■ TASK TO COMPLETE ■
For this exercise, output the entries below exactly from the line that holds "1456x836 pixels." to the line that holds "the Point Generator", both ends included. No pictures belong in the copy.

■ PROVIDED RECORDS ■
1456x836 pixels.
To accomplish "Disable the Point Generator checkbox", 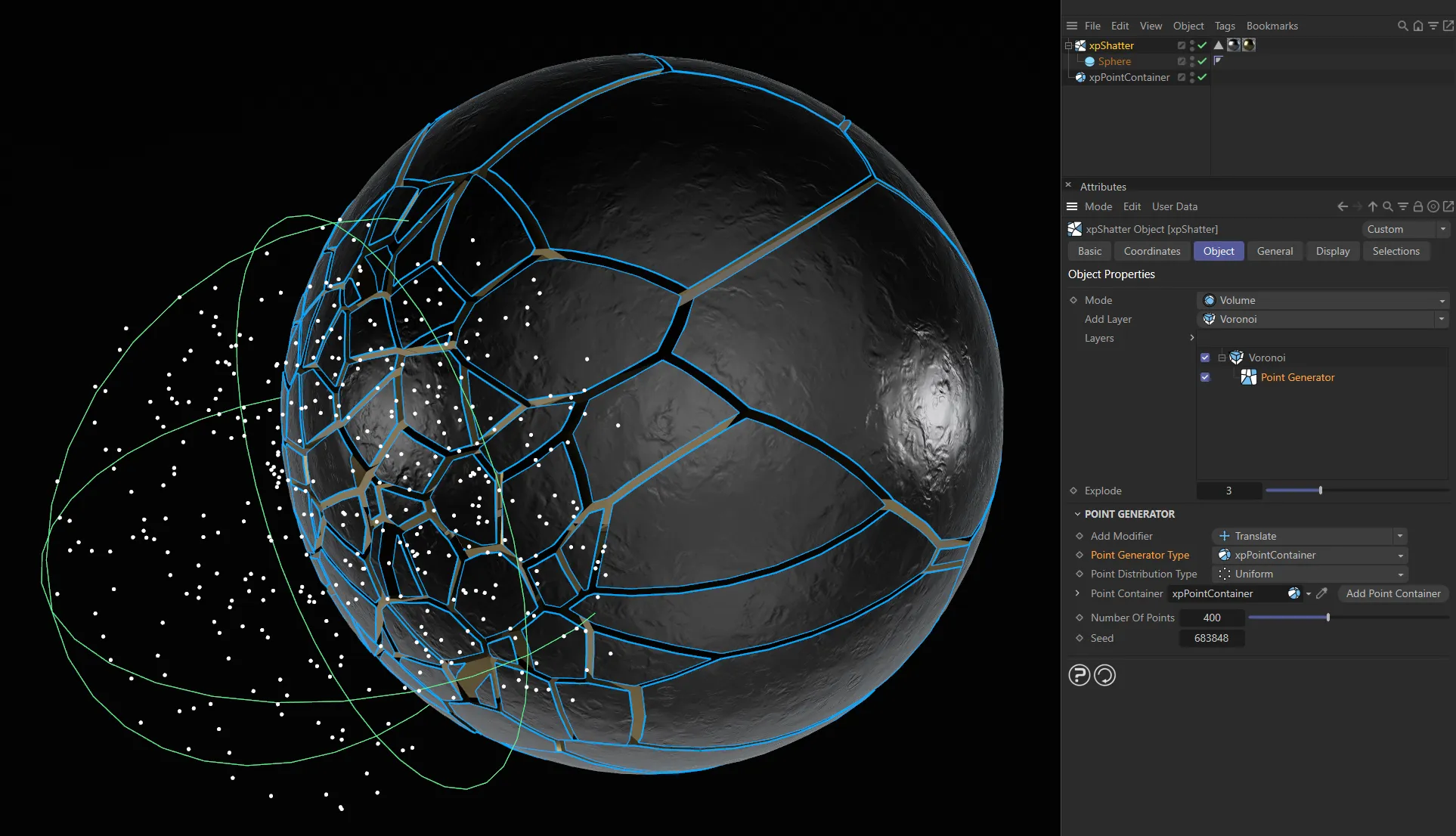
==
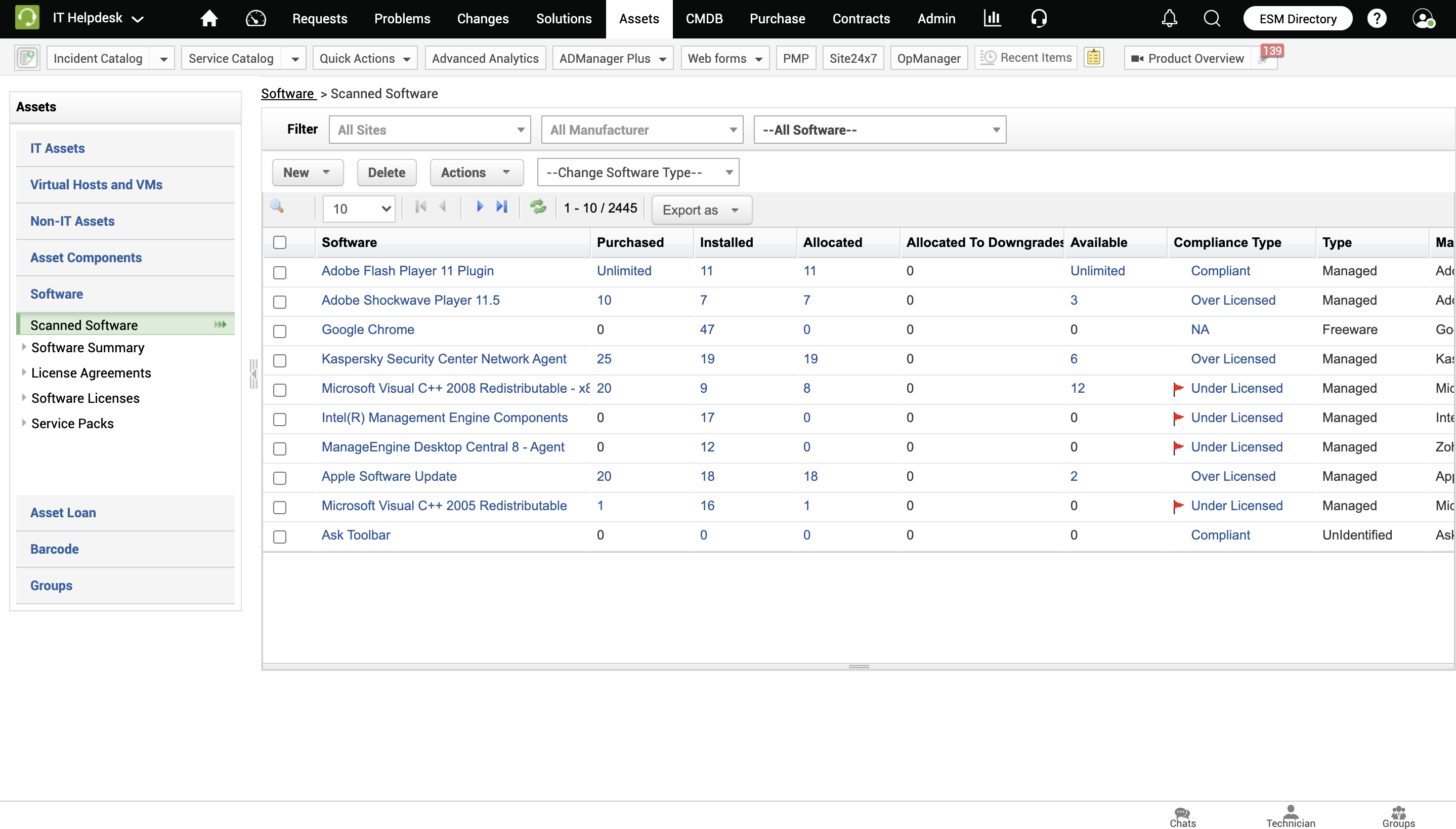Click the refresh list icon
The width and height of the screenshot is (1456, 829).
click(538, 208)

■ THE ANSWER ■
1456x836 pixels.
To accomplish "Disable the Point Generator checkbox", 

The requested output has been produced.